Indoor training also lets you know your rowers one-on-one as each overcomes personal thresholds of pain and fatigue, and gives you a fine appreciation of their commitment in doing so. Watching your rowers erg a redline piece will teach you as much about determination and breaking barriers as a month on the water. Take your cue from watching your captain. Be active and encouraging; practice motivating without yelling; never lounge around. Project that "cone of intensity" on land just as you would on the water; this too is good training for when you get back in the boat. Without having to worry about steering, you can concentrate a lot more on the actual sound of your calls.

Many rowers do not want to be coxed on the erg (and may threaten to punch your head in if you try). Erging can be a very personal battle of self against machine with no room for a third person; you don't want to get between that particular hammer and anvil.

However, a few rowers find being coxed helpful under certain circumstances. Let your rowers know you are glad to cox erg pieces for them as a service on request, but do not force it. Some rowers prefer to be coxed by other rowers.
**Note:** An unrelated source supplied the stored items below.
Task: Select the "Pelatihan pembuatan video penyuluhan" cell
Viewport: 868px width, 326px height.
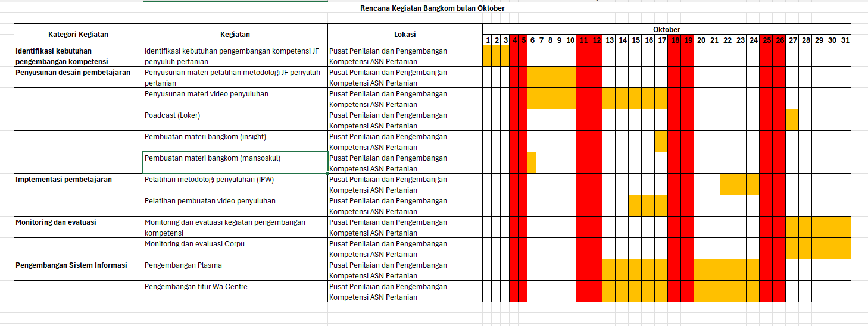Action: (x=235, y=206)
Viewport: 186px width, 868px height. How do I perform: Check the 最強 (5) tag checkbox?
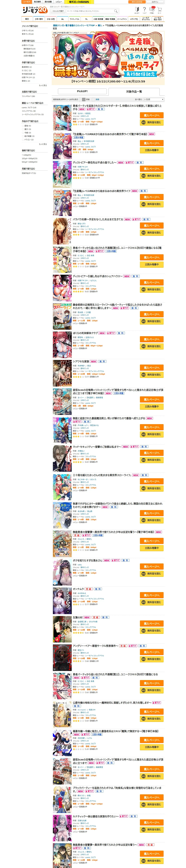[23, 126]
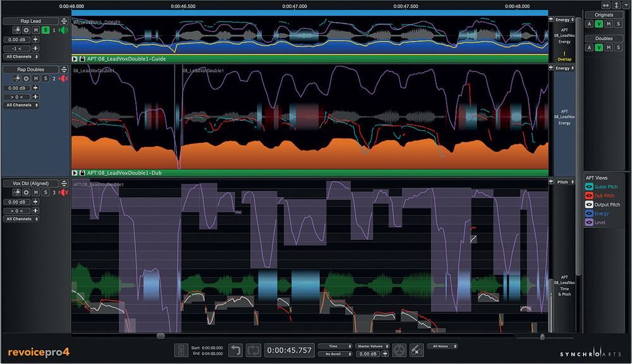Open the gear settings on Rap Lead track
The width and height of the screenshot is (632, 364).
[x=27, y=30]
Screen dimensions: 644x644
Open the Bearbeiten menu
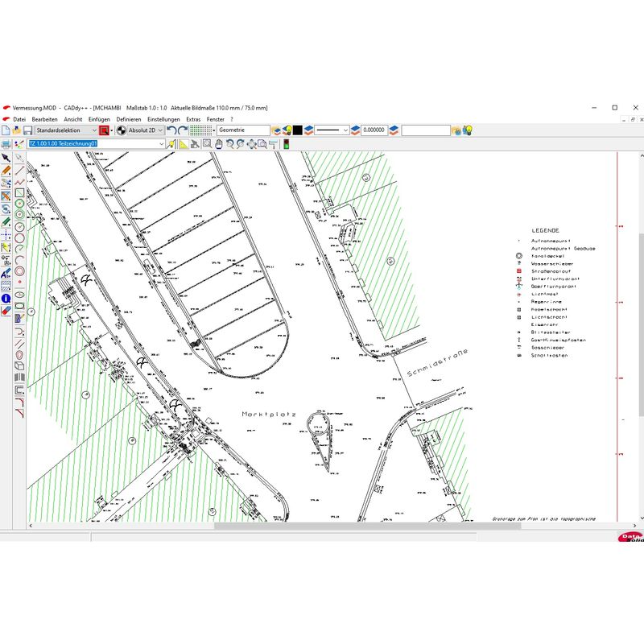pos(44,119)
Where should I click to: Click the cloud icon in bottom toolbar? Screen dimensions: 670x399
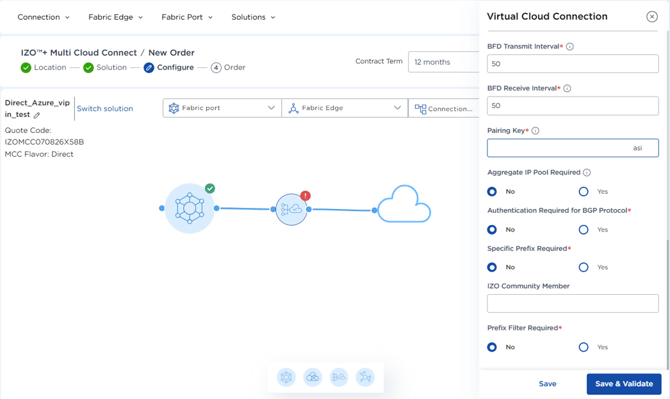313,377
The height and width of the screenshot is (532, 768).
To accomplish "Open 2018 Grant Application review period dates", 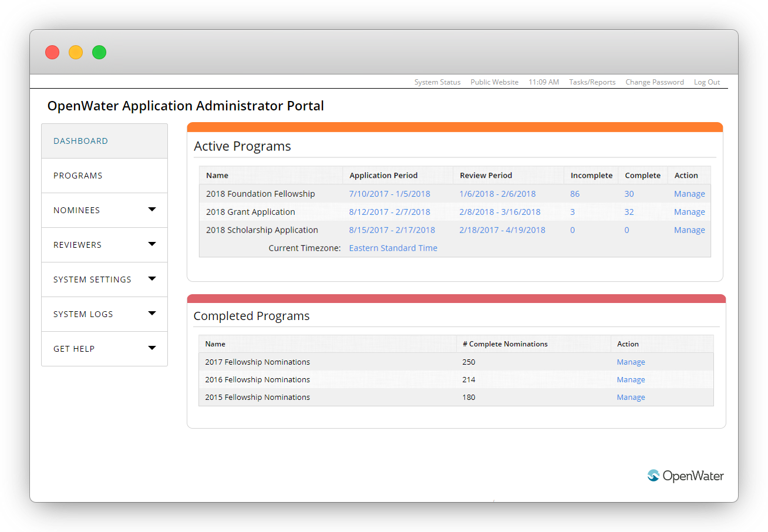I will [x=500, y=212].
If one of your rowers does request it, talk through the piece ahead of time so that you know exactly what is wanted. Be wary of trying to cox technique on the erg unless you are very sure you know exactly what you are doing; mistaken advice can lead to bad habits. That said, reminders of slide control are usually helpful because the mechanics of the erg tempt slide rush even in people who otherwise would never do it.

Bench pulls are the exception -- everyone I have ever known gets a rush from having their teammates cheer them on.

During erg pieces -- whether you are saying anything or not -- always stand in front where the rowers can see you. Erging with someone hovering behind you is incredibly distracting.

Do the land workouts with your rowers, especially runs (and whatever else you do to keep your weight down). Your erg scores might not impress anybody -- not even other coxswains -- but your effort shows your commitment to the boat, and rowers will respond to you much better on the water for having "been there" with them.